Welterweight John Hathaway may not be the flashiest or most brash fighter to emerge from the United Kingdom, but the British prospect may eventually turn out to be the best if his form in shutting out perennial contender Diego Sanchez over three rounds holds true in the coming years.
The unanimous decision read 30-27 twice and 30-26 for Hathaway, who improves to 14-0. Sanchez, who was returning to the welterweight division after a 2-1 run at lightweight in 2009 that ended in a TKO loss to then-champion BJ Penn last December, falls to 23-4.
Hathaway showed no jitters in the bright lights of Las Vegas, as he stuffed Sanchez’ initial takedown attempt, muscled him around on the inside, and bloodied his nose with his striking. The real damage came with under three minutes left when he times a shot by Sanchez with a right knee to the head that knocked the New Mexico native down and almost out. Hathaway moved in for the finish, and while he landed with a series of hard shots, Sanchez was able to eventually clear his head. That didn’t stop Hathaway’s attack though, and he continued to fire away until the bell.
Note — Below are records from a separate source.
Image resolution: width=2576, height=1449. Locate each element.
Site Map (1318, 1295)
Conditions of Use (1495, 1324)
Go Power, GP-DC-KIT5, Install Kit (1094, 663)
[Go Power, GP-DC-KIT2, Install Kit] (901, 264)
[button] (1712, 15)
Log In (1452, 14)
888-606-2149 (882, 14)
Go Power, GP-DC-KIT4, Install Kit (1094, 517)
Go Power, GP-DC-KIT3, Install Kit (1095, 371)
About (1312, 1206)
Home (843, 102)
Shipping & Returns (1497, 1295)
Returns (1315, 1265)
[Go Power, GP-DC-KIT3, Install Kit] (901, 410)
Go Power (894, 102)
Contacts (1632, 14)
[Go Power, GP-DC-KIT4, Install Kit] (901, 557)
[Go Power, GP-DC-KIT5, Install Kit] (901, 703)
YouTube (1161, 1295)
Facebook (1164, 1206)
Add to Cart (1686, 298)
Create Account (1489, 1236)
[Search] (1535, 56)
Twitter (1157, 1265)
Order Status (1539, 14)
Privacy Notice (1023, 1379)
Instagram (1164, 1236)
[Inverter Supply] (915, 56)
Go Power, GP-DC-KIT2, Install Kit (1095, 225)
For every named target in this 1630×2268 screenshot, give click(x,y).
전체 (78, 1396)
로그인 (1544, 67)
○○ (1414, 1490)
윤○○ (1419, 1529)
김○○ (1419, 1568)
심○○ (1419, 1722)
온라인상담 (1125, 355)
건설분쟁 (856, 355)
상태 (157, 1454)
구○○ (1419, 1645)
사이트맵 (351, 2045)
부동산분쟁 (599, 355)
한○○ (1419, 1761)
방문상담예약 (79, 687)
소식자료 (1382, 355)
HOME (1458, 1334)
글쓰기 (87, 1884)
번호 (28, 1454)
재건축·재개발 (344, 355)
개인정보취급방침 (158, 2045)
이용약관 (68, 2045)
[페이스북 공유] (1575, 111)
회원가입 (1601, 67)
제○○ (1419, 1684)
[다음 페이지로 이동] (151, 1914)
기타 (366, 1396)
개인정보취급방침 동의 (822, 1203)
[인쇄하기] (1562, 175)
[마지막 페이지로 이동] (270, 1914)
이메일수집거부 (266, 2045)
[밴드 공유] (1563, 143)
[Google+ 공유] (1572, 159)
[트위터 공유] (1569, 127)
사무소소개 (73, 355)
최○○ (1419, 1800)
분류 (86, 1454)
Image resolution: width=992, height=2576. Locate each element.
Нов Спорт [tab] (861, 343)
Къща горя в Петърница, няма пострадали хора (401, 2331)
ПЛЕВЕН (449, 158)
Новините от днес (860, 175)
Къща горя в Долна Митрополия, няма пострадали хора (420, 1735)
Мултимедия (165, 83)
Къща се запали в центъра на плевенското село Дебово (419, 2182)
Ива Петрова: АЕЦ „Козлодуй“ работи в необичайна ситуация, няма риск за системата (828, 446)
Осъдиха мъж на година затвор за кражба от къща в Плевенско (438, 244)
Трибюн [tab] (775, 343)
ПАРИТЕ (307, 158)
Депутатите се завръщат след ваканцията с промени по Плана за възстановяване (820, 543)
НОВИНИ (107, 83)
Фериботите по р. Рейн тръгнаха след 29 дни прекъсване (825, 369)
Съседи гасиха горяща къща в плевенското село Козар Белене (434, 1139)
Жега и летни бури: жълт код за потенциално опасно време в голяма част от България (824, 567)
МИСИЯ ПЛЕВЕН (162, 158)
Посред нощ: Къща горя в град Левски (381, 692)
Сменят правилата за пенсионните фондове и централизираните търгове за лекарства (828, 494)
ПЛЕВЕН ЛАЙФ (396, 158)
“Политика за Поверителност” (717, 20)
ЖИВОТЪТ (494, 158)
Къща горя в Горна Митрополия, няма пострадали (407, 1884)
There was no let up to Hathaway’s offensive assault in round two, and his accurate shots from long range continued to pepper Sanchez’ face. Needless to say, Sanchez refused to wilt, and after getting a few of his own strikes in, he was able to score his first takedown with a little over three minutes left. Hathaway didn’t stay there long though, and his height and reach advantage continued to give Sanchez fits in the standup game, especially when he threw (and landed) his right hand.
Sanchez was again befuddled by Hathaway’s attack in the final round, as he repeatedly got clipped with straight punches while seeing his takedown attempts come up empty. With 1:40 left, Sanchez got stunned briefly by another flush right hand, and 30 seconds later a high kick had the same effect, sealing a brilliant performance by the 22-year old from Brighton.